Facilitation of the operation of the would-be PPP projects under diverse conditions prevailing in the country, sooner than later, is a big challenge. Much here depends on effective staffing and institutional support for the PPP cell which should play a catalyst's role in coordinating the activities of different ministries, donor agencies, foreign and local financial institutions and the project sponsors.

The spirit of PPP is all about a shift towards leveraging government finances with private sector resources. Hence, the PPP cell needs to work out an effective strategy by which infrastructure projects can draw financing from all fronts.
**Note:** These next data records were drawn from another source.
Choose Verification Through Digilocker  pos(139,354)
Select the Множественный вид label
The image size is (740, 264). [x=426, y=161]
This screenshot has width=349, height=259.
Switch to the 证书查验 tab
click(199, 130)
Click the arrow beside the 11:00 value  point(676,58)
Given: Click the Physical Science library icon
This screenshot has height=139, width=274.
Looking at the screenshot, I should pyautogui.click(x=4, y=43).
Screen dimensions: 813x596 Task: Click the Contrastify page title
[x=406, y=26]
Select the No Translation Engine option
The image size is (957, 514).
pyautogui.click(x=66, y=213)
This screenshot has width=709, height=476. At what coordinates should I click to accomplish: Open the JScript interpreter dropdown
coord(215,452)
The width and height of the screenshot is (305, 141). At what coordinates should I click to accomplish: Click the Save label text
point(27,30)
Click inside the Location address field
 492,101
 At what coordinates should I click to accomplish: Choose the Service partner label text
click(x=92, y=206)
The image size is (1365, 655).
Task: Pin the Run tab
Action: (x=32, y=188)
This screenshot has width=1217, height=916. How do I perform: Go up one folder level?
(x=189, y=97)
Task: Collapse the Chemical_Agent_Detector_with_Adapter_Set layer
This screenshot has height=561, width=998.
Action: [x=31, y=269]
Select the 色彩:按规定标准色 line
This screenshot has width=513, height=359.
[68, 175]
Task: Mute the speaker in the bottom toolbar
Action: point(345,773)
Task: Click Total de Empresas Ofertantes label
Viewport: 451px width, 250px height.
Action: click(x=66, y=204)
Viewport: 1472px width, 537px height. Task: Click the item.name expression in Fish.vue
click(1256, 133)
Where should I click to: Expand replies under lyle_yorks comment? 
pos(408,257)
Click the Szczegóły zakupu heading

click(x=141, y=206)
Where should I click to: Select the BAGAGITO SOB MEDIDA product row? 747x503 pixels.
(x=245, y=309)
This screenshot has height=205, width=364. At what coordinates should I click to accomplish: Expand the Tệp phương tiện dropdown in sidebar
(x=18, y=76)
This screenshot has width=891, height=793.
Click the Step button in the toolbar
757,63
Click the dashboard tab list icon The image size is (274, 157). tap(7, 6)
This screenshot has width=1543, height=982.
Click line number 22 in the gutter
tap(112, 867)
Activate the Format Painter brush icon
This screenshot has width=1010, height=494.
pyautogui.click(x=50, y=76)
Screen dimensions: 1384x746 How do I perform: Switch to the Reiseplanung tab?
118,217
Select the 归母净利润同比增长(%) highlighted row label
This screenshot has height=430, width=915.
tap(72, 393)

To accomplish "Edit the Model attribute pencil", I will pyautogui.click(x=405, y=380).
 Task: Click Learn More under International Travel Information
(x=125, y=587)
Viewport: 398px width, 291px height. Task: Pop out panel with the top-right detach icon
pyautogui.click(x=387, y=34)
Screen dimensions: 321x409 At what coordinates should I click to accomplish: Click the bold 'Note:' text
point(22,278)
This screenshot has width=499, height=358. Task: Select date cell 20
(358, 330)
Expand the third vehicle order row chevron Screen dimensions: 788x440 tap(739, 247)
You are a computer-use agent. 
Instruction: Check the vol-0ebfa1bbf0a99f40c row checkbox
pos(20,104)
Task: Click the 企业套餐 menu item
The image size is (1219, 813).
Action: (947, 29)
Country's burgeoning capital market is a potential sector wherefrom some substantial funds can be mobilised.

There is no denying that the private sector in Bangladesh is yet not strong enough to attract large capital, both from home and abroad. It is also physically constrained to implement large projects. In such a situation, PPP initiatives are unlikely to bear fruits, unless the government selects projects that are sound, viable and easy to implement. There is also a need to ensure competitive bidding process to meet transparency, accountability and creditworthiness of such projects.

Besides, there should be adequate discussion and analysis on the failure and success of PPP projects, and failed projects must receive punitive action. Every project can be divided into public, public-private and private in future in terms of prioritising public interests.

The government has, so far, been successful in branding its power plants in attracting local and foreign investors. But in respect of PPP projects, it didn't take such steps. It must share risks with the PPP projects. Guarantees on profit must be ensured otherwise the investors will not come here.

However, a recent study identified a number of factors including selection of appropriate projects, unusual cost and corruption as key impediments toward implementation of PPP projects. Other barriers include non-completion of projects within the stipulated time, inadequate feasibility study, lack of monitoring from the government and poor capacity.

An integrated infrastructure investment master plan is needed that complements but does not compete with sector-based developments. The country needs to raise investment in infrastructure requirements from the current $3.0-$3.5 billion to $12.5 billion a year to meet the development targets.

For making PPP initiatives successful in the country, the government needs to formulate a rational and attractive policy framework, ensure appropriate incentive packages and mechanism for implementation, and build trust and confidence of the investors as regards policy continuity.

As some overseas entrepreneurs are reportedly showing interest in PPP initiatives in Bangladesh, this should provide an opportunity to make the best use of foreign direct investment.